GIVEN TEXT:
begin
Motaz Azaïza (© Pierre Galliot – Région Normandie) 2


On Tuesday, June 4, Motaz Azaïza, a Palestinian photo-journalist who covered the conflict in the heart of Gaza, received the 2024 Freedom Prize at the Zénith in Caen for his commitment to press freedom and the right to information.

Motaz Azaïza is a young Palestinian journalist covering the conflict in the heart of Gaza. His campaign for the right to information allowed to disseminate information about the conflict and has shed light on the fate of the people affected by this war. Indeed, the Israeli-Palestinian conflict, ongoing since the mid-20th century, has intensified since October 7, 2023 with the coordinated attack by Hamas in Israel. In response to this terrorist attack, the Israeli government decided to impose a blockade on the Gaza Strip as well as military operations.

His coverage of the conflict from the Gaza Strip earned him the GQ Middle East Man of the Year award in 2023 and he was named by Time Magazine as one of the 100 most influential people in 2024. In January 2024, he left Gaza for Qatar following the interruption of communications decreed by Israel, where he continued his commitment to press freedom and the protection of journalists.

Motaz Azaïza was nominated as the winner following a vote by 14,265 young people from 116 countries from 20 March to 30 April 2024, on the Freedom Prize website.
end
ENTRIES SUPPLIED:
begin
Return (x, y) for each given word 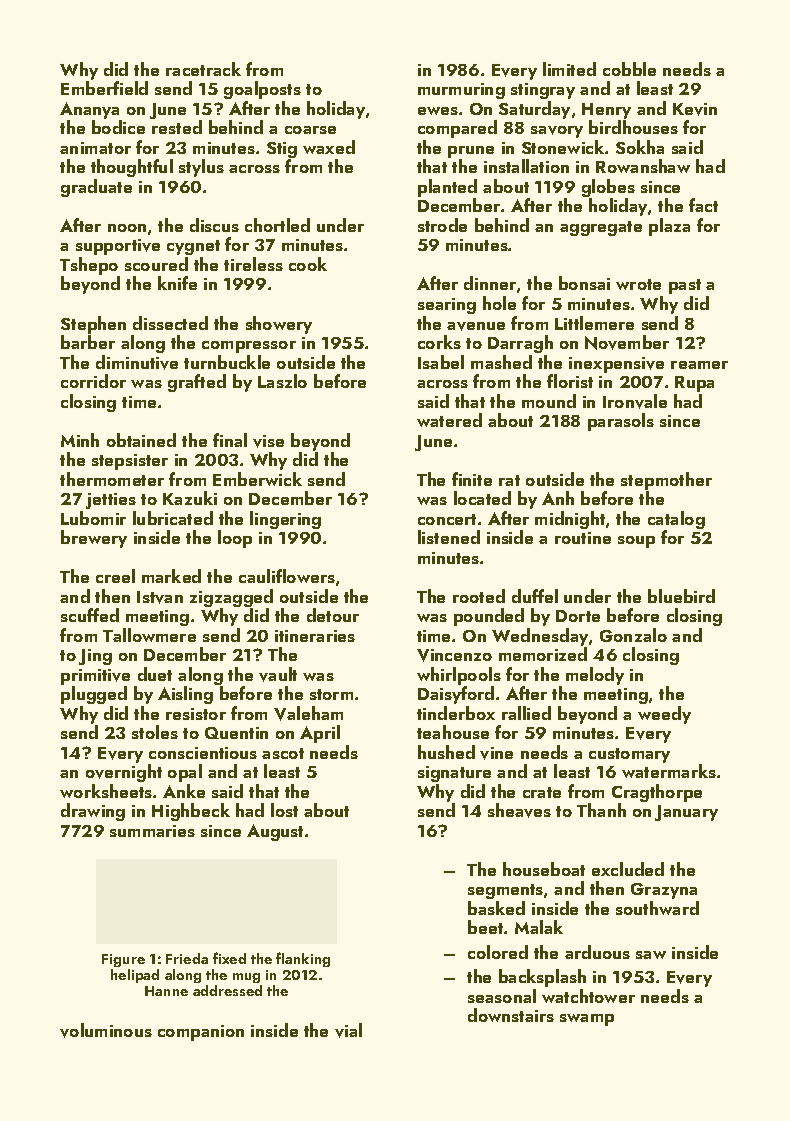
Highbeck (191, 812)
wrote (638, 284)
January (686, 813)
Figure (123, 960)
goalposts (262, 90)
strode (442, 225)
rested (177, 127)
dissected (170, 323)
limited (569, 69)
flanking (303, 959)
end
JOBS:
- A) In the Motaz Azaïza article, write out the passage from "Motaz Azaïza was" up to and including "Freedom Prize website.", swapping "young people" for "participants".
- B) Answer these questions using the Motaz Azaïza article:
(i) At what venue did Motaz Azaïza receive the 2024 Freedom Prize?
(ii) Which magazine named him one of the 100 most influential people in 2024?
(iii) From how many countries did the people who voted for the winner come?
- C) Pick up the article on Motaz Azaïza and the Freedom Prize after its last sentence and keep it going.

ANSWER SET:
- A)
Motaz Azaïza was nominated as the winner following a vote by 14,265 participants from 116 countries from 20 March to 30 April 2024, on the Freedom Prize website.

- B)
(i) At the Zénith in Caen.
(ii) Time Magazine.
(iii) 116 countries.

- C)
 Freedom of speech should be a basic right for every human, yet in today’s world, we are not only fighting for the freedom of press, but for the protection of journalists. I’m from Gaza, I’m a genocide survivor, I could have been dead right now. In Gaza during the war, I thought that any moment could be my last. And many times, it almost was. I should be thankful that I survived, but it is impossible to feel happy when tens of thousands did not survive including my family members and friends. And many more are still being killed and injured by Israeli strikes as we speak and thousands remain under the rubble. Collectively, we all have a duty to do much more to protect and support journalists still on the ground – risking their lives to continue telling the truth. We all have a moral duty to do what’s just, to stand on the right side of history and to advocate for; freedom of speech, freedom of press and the freedom of Palestinedeclares Motaz Azaïza.

The two other nominees were: Noura Ghazi, a Syrian lawyer defending the rights of political prisoners and

Maria Kolesnikova, a leading figure in the Belarusian opposition.

Noura Ghazi: At the age of 5, Noura Ghazi saw her father arrested in Syria for his opposition to the Syrian authoritarian regime. This arrest was the catalyst for her to become a lawyer, defending the rights of political prisoners. She created the non governmental organisation, No Photo Zone, which works to promote human rights and shed light on forced disappearances and detention situations.

 Maria Kolesnikova : Graduated from the State Academy of Music as a flautist and conductor, Maria Kolesnikova is a leading figure in the Belarusian opposition, committed to opposing the political oppression imposed by Alexander Lukashenko. Maria Kolesnikova was sentenced to 11 years in prison after a closed trial.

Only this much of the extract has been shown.